El mensaje de Nina puso fin a una sucesión de días espantosos. Tal vez sólo fue una cadena de días aburridos. Sí. Pero ahora, Nina le abría la puerta a una sucesión de horas y días de angustia, intriga y desazón. Primero aburrimiento, luego tristeza y nostalgia y ahora angustia. ¿Y la felicidad? A todas éstas ¿dónde estaba la puta de la felicidad?
—¿Y qué hace usted preguntando por esa señora? —me dijo Vallejo— No sea bobito. La felicidad no se vive. La felicidad se recuerda.
—Gracias, Fernando.
—No se preocupe, joven. Siempre a sus órdenes.

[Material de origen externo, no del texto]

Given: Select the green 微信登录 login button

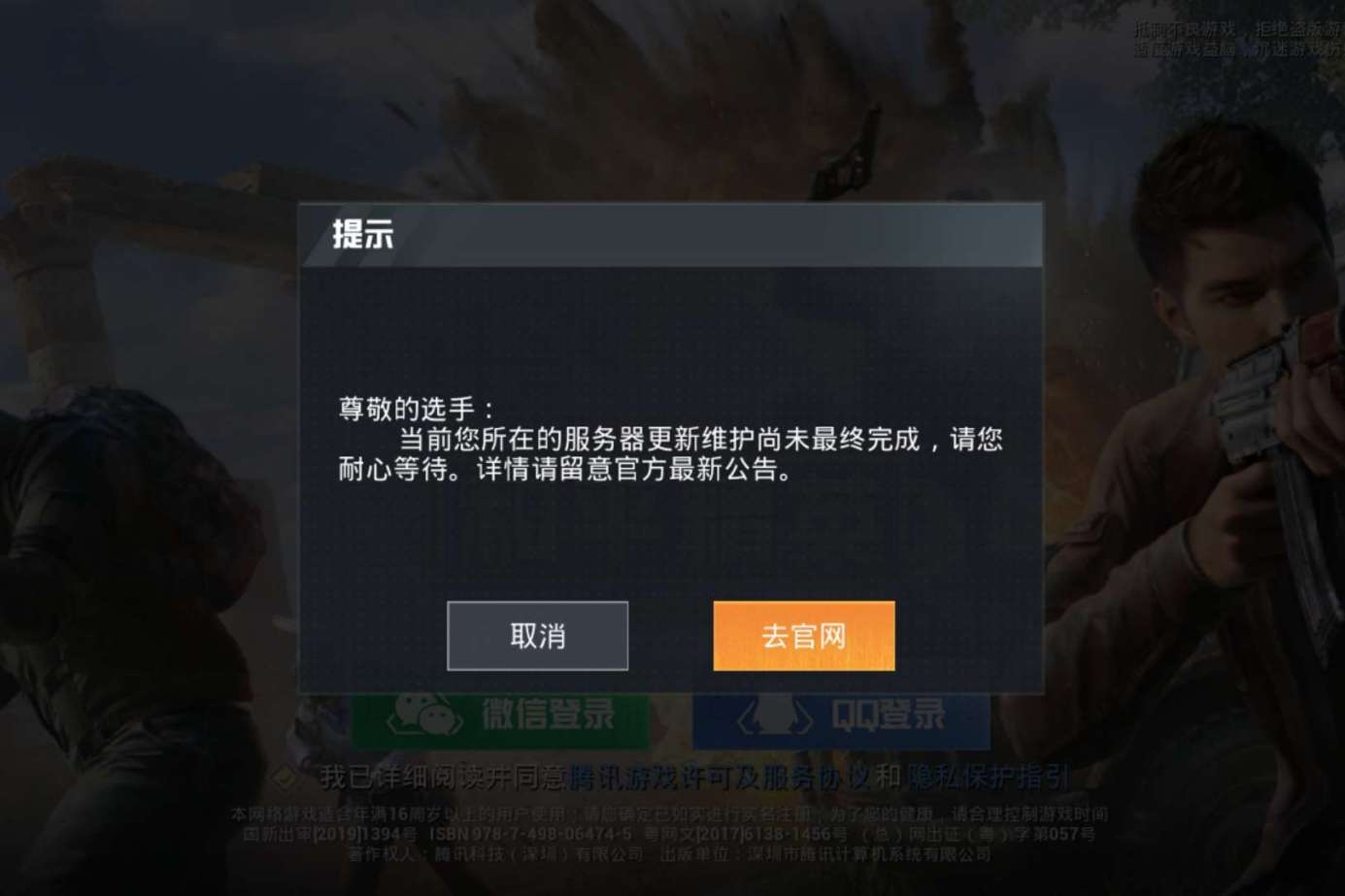Looking at the screenshot, I should click(x=500, y=719).
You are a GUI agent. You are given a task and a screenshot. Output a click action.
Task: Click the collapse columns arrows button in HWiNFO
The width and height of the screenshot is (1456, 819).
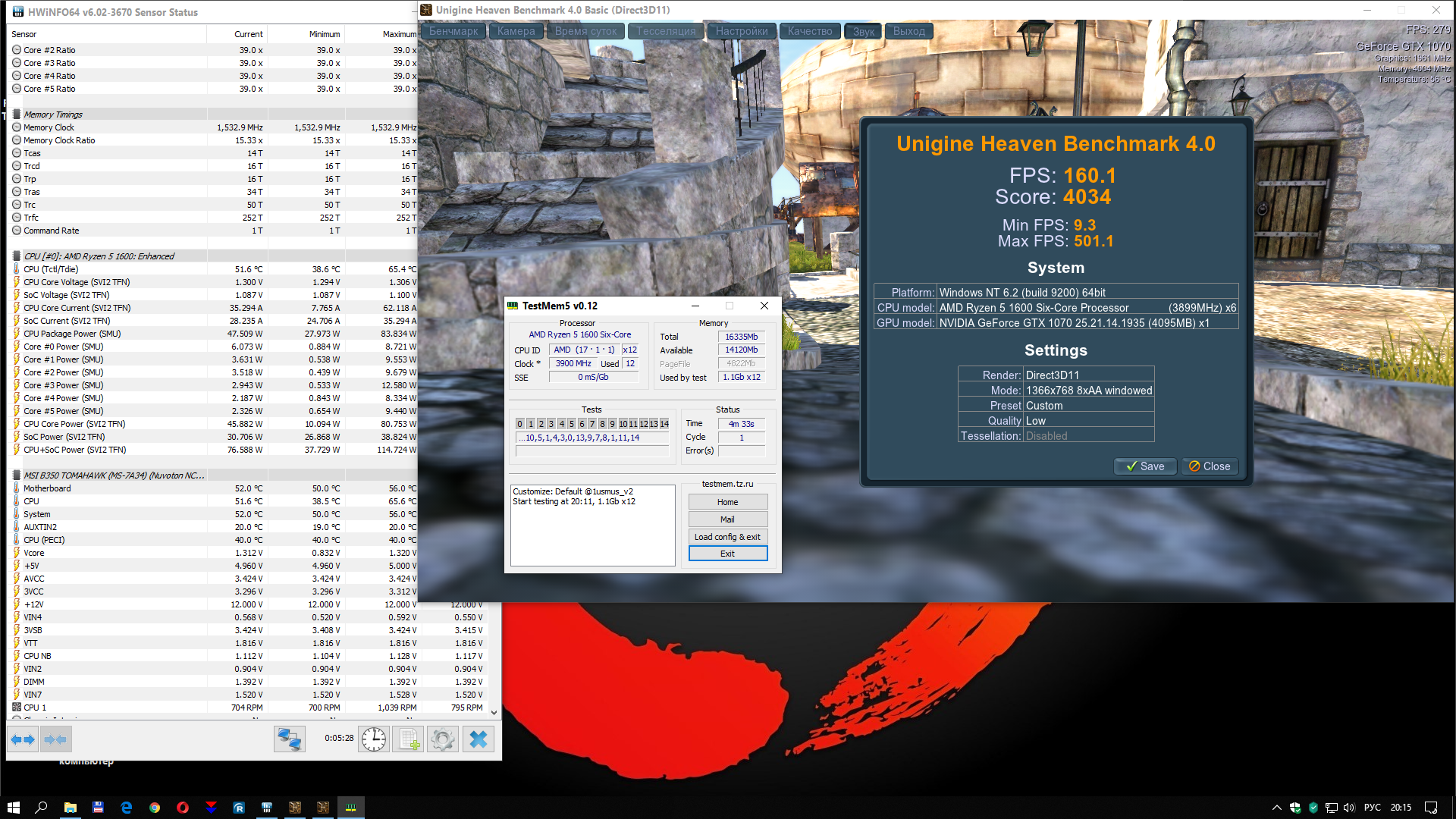pos(55,739)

Esa mañana, mientras redactaba un diccionario de interpretación, desciframiento e inducción de los sueños de la gente, trataba yo de interpretar y descifrar aquel mensaje. ¿Nina? Tiene que ser una simple y odiosa casualidad. Ella misma dice no conocerme. Pero entonces, ¿por qué ese mensaje? Evidentemente, la tal Nina debía estar medio loca o debía estar pasando por una crisis nerviosa porque ¿a quién se le ocurre decirle a alguien, que ni conoce ni ha visto jamás en su vida, que lo ama? Lo cierto es que batallé toda la mañana, prescribiendo señales clarísimas de buena suerte y desenterrando preocupaciones arquetípicas en los sueños de otros, perdido en aquel mensaje. Los ojos de ardilla volvían, nítidos en su color castaño inamovibles y ya no parecían observarme sino posarme, delicados, una pregunta. Traté de imaginar cuál, entre miles, podía haber sido el destino de la Nina que yo conocí; cómo el más extraño y patético de los derroteros podía haberla llevado a caer donde había caído, porque eso era seguro, y desde ahí, desde ese pozo infame, mandarme ese pequeño hilo de luz, hambriento, que la salvaba a ella y a mí. Estos esfuerzos eran inútiles. La memoria me devolvía a las dos o tres imágenes de siempre: los ojos de ardilla, su olor divino y la piel suave de los duraznos. Los verdaderos recuerdos son así, dos o tres figuras que se repiten interminablemente. Los imposibles caminos seguidos por su vida se perdían en esas tres imágenes celosas. A las cuatro de la tarde no aguanté más. Tenía que hacer algo, no con respecto a Nina; tenía que hacer algo conmigo, por mí. Subí a mi cuarto, me vi en el espejo, logré rescatar de aquel reflejo la silueta delgada de mis piernas y entonces la idea llegó prácticamente sola, corriendo con naturalidad hacia mí. Tenía que correr, tenía que correr sin detenerme.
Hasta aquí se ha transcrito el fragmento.